Under Public Law 93-638, also known as the Indian Self-Determination and Education Assistance Act, federally recognized tribes have the option to request a contract with the government to directly control a local program, typically administered by a department of the federal government, such as an area clinic run by Indian Health Services or a Bureau of Indian Education boarding school. Once a 638 contract is in place, the tribe has complete oversight of the program and is able use federal funds in order to tailor it to better suit local needs. Accounting for more than $1 billion of IHS’ annual budget, self-governance compacts are most common in the health sector, but are not restricted to that particular area.

So for my Dennis A. Hunt Grant-funded National Health Journalism Fellowship project, I will be looking at what resources tribes are using – or not using – to address food insecurity among their citizens. 

The project will largely depend on what I get back from my records requests for all current self-governance compacts for WIC, SNAP, TANF, FDIPR and school meal programs.

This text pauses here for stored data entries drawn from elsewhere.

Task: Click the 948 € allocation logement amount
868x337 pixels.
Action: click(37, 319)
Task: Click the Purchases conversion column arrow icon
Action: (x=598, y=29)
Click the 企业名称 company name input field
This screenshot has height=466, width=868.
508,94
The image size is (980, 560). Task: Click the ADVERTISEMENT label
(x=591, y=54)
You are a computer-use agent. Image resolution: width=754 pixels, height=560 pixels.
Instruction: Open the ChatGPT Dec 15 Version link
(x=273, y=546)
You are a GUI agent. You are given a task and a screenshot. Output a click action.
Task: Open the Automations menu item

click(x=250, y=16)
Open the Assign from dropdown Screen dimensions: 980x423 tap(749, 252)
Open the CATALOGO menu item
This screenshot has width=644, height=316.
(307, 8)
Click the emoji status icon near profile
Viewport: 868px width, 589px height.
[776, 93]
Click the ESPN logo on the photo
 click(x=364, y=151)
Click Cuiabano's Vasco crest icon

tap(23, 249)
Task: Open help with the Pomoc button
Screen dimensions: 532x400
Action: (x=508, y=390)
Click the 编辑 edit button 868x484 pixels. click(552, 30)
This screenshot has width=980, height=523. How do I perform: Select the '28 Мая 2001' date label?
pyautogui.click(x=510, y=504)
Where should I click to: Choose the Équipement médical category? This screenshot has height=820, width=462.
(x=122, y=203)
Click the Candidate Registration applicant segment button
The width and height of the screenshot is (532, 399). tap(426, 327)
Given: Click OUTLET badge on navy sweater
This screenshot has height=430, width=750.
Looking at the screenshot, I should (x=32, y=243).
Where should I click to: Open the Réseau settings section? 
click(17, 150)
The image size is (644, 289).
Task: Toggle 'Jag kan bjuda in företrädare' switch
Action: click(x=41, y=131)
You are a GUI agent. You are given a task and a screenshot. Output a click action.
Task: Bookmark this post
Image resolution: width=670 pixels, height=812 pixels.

Depending on how many contracts are out, look for stories focusing on the number and nature of those agreements (i.e. are they all for WIC? Are there geographic patterns?) and what tweaks, if any, are tribal governments making to better serve their local needs.

If there are not any self-governance compacts out for those programs or there are only a handful, there will be a story explaining why that resource has not been tapped, as well as an examination of what tribally-funded programs are being utilized instead.

Regardless of the FOIA results, I will also take a look at economic development opportunities being pursued to tackle the issue while also confronting some of the underlying factors that exacerbate the problem, including poverty and a simple lack of access. For example, Navajo Nation recently enacted food-related changes to its tax code. In 2014, the Osage Nation, based in northeastern Oklahoma, signed a lease to reopen a grocery store in the southwestern corner of its jurisdictional area, eliminating a 30-minute one-way trip for area residents.